Nach 35 Jahren beendet Franz Kössler, einer der renommiertesten Journalisten Österreichs, seine Karriere – und zieht ein bitteres Resümee

MEDIEN | FRANZ KÖSSLER | aus FALTER 10/10   

Journalisten genießen ein immer geringeres Ansehen, sie bekommen immer schlechtere Verträge und müssen immer schneller immer mehr produzieren. Der Journalismus ist anders geworden. Einem, der wie ich vor 35 Jahren Journalist geworden ist, fällt es schwer, sich in der veränderten Landschaft noch zuhause zu fühlen. Ich komme aus der Welt der 68er und bin Journalist geworden, weil ich von der gesellschaftlichen Rolle der Information überzeugt war. Ich hatte in Frankfurt Philosophie studiert und bin nach Rom gezogen, habe ein Journalistenexamen gemacht, um in einer linken Zeitung zu arbeiten, die von kritischen Geistern gegründet worden war. Il manifesto verstand sich in der Tradition Antonio Gramscis, eines marxistischen Theoretikers, der die Zeitung als „kollektiven Intellektuellen“ beschrieb, einen Ort der Aufklärung ein Forum öffentlicher Debatte.

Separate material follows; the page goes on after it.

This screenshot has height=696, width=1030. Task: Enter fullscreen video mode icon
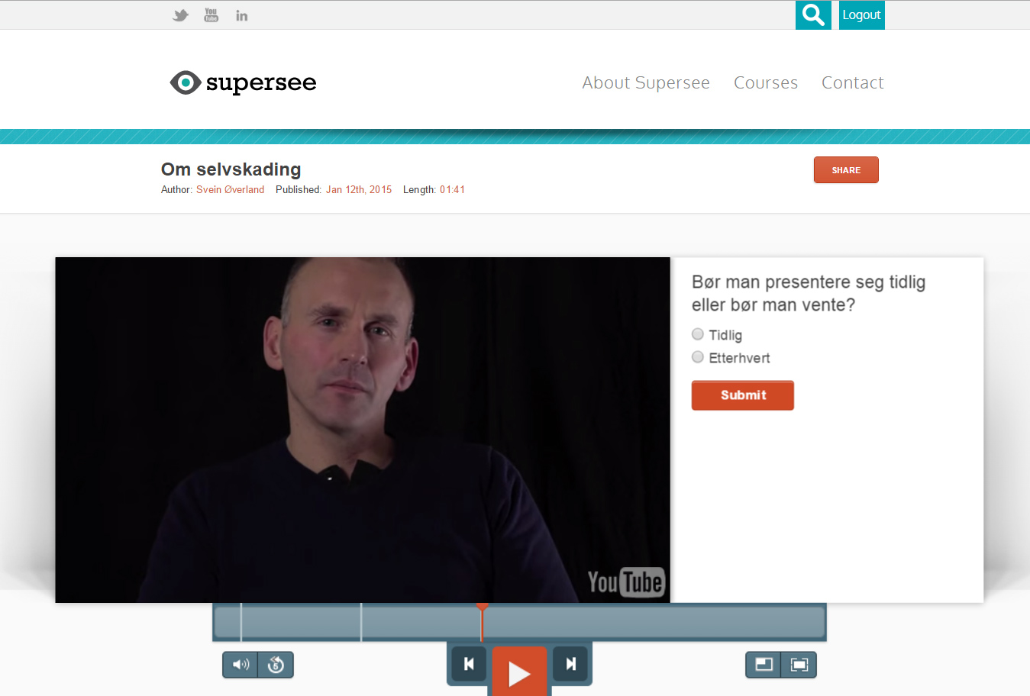pyautogui.click(x=799, y=665)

Die Zeitung war klein, arm, seriös und provokant. Wir waren darauf getrimmt, die professionellen Regeln des unabhängigen Journalismus genau einzuhalten, um nicht angreifbar zu werden. Das Gehalt reichte nicht zum Leben, aber wir waren gefragte Mitarbeiter anderer Medien, die ihre Journalisten gut bezahlten. Der Beruf hatte Prestige wie auch die Medien selbst. Italiens reichste Industriellenfamilie hielt sich die Tageszeitung La Stampa, zwei vermögende Damen besaßen den Corriere della Sera, Pier Paolo Pasolini war einer ihrer Kolumnisten – aufgeklärtes, liberales Bürgertum. Ich weiß nicht, wie profitabel Zeitungen damals waren, es schien keine entscheidende Rolle zu spielen. Heute aber ist die Rendite wichtiger geworden als der gesellschaftspolitische Anspruch.